____ Texto da página

DEPOIMENTO DE PARTE
VALOR PROBATÓRIO
Sumário

I – O depoimento de parte e a confissão são realidades jurídicas diferentes.
II - Quando a parte presta o seu depoimento não se visa exclusivamente a confissão.
III - O depoimento pode incidir sobre todos os factos pessoais ou de que o depoente deva ter conhecimento, desde que não sejam criminosos ou torpes, art.s 452º e 454º, do CPC, podendo ou não conduzir à confissão, cfr. art. 453º, nº2, do mesmo código e art.s 352º e 361º do CC.
IV - Na sequência dos poderes que tem de ouvir qualquer pessoa, incluindo as partes, por sua iniciativa, nada obsta a que o tribunal, na busca da verdade material, tome em consideração, para fins probatórios, as declarações não confessórias da parte, as quais serão livremente apreciadas, nos termos do art. 607º, nº 5, do CPC.

________
____ Registos

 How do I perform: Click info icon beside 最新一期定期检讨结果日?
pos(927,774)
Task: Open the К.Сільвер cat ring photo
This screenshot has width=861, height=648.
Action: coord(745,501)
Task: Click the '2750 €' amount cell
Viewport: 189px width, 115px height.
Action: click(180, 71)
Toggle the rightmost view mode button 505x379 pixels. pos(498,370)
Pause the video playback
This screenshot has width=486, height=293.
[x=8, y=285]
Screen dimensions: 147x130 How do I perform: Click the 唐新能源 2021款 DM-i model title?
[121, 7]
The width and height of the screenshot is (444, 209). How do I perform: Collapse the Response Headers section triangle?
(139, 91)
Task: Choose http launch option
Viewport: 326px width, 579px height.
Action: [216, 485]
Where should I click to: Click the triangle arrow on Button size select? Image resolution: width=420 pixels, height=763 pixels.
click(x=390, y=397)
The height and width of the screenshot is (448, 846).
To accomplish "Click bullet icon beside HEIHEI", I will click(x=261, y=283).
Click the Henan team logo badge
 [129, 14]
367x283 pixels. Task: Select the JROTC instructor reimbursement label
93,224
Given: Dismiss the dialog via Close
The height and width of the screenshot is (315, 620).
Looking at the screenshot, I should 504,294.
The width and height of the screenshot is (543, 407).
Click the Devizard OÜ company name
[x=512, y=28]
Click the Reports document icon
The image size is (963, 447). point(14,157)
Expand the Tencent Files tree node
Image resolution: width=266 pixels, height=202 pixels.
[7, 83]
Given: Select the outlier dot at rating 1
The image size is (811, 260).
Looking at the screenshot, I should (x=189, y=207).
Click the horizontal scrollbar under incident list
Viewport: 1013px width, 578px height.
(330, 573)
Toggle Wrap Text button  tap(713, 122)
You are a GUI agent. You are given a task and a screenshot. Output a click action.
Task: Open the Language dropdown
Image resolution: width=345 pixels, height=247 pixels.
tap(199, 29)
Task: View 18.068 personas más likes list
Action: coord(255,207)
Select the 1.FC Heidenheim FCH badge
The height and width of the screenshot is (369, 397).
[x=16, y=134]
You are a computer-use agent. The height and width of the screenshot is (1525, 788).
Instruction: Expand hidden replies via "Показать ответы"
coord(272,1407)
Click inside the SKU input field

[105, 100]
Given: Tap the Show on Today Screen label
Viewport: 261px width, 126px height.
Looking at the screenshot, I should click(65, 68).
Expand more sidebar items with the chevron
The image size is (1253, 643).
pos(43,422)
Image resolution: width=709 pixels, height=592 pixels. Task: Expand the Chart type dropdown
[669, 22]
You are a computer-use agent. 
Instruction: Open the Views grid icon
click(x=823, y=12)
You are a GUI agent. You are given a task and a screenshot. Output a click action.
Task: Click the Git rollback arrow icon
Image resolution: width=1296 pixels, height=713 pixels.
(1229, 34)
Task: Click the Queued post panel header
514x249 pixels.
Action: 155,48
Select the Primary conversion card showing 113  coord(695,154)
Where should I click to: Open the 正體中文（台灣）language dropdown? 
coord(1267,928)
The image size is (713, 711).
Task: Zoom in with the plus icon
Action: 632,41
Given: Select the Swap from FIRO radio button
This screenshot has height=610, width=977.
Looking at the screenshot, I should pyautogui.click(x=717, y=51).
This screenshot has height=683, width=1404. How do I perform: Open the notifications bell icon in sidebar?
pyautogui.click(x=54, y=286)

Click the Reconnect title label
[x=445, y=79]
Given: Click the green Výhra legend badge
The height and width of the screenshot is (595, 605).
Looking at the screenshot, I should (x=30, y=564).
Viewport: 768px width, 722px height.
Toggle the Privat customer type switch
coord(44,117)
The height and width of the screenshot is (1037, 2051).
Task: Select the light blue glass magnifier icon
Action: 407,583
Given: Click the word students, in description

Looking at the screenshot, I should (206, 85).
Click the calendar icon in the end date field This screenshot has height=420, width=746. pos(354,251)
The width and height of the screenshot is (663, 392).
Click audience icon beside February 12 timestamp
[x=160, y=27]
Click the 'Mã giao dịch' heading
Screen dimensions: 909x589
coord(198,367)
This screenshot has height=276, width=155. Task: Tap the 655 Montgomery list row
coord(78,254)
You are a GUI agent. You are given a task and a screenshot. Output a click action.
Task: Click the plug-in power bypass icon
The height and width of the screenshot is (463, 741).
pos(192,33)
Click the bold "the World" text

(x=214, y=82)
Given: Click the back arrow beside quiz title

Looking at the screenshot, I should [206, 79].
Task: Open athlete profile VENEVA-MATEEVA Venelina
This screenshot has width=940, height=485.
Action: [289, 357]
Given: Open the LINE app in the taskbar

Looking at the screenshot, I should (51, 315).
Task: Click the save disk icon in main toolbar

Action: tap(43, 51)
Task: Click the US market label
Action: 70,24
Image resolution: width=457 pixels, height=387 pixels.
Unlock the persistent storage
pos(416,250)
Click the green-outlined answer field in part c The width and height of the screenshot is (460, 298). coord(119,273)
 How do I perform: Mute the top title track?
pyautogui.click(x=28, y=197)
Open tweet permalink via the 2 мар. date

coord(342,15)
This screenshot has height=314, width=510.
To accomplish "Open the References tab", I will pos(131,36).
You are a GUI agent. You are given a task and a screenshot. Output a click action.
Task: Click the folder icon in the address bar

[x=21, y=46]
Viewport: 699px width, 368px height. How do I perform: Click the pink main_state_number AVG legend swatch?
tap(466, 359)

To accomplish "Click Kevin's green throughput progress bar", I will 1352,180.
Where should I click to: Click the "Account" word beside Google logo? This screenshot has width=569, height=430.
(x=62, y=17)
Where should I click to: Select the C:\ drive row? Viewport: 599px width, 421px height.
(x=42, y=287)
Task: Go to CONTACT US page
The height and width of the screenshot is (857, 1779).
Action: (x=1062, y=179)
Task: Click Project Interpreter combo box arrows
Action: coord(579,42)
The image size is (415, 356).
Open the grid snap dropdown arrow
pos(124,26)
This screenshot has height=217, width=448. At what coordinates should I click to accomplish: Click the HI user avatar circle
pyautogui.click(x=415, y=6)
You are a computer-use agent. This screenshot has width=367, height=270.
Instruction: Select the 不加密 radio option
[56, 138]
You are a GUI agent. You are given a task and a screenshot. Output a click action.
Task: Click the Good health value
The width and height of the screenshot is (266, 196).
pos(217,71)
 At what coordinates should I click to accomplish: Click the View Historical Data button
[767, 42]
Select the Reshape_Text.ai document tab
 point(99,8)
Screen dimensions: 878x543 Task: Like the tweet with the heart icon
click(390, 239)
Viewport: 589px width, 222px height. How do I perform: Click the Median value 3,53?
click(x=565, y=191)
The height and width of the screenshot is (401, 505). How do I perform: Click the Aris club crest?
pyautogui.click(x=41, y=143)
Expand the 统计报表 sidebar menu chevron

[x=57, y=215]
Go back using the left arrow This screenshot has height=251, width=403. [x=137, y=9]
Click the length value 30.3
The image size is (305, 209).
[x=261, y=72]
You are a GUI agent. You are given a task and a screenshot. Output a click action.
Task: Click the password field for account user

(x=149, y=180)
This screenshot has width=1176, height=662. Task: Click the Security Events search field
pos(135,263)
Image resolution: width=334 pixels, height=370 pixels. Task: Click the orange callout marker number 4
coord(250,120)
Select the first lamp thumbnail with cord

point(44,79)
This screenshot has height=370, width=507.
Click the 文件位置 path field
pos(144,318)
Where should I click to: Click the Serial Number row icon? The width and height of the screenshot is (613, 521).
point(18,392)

________

**Exercício:** No sumário sobre o depoimento de parte, ao abrigo de que artigo do CPC são livremente apreciadas as declarações não confessórias da parte? Os registos provêm de outra fonte.

**Resolução:** Do art. 607º, nº 5, do CPC.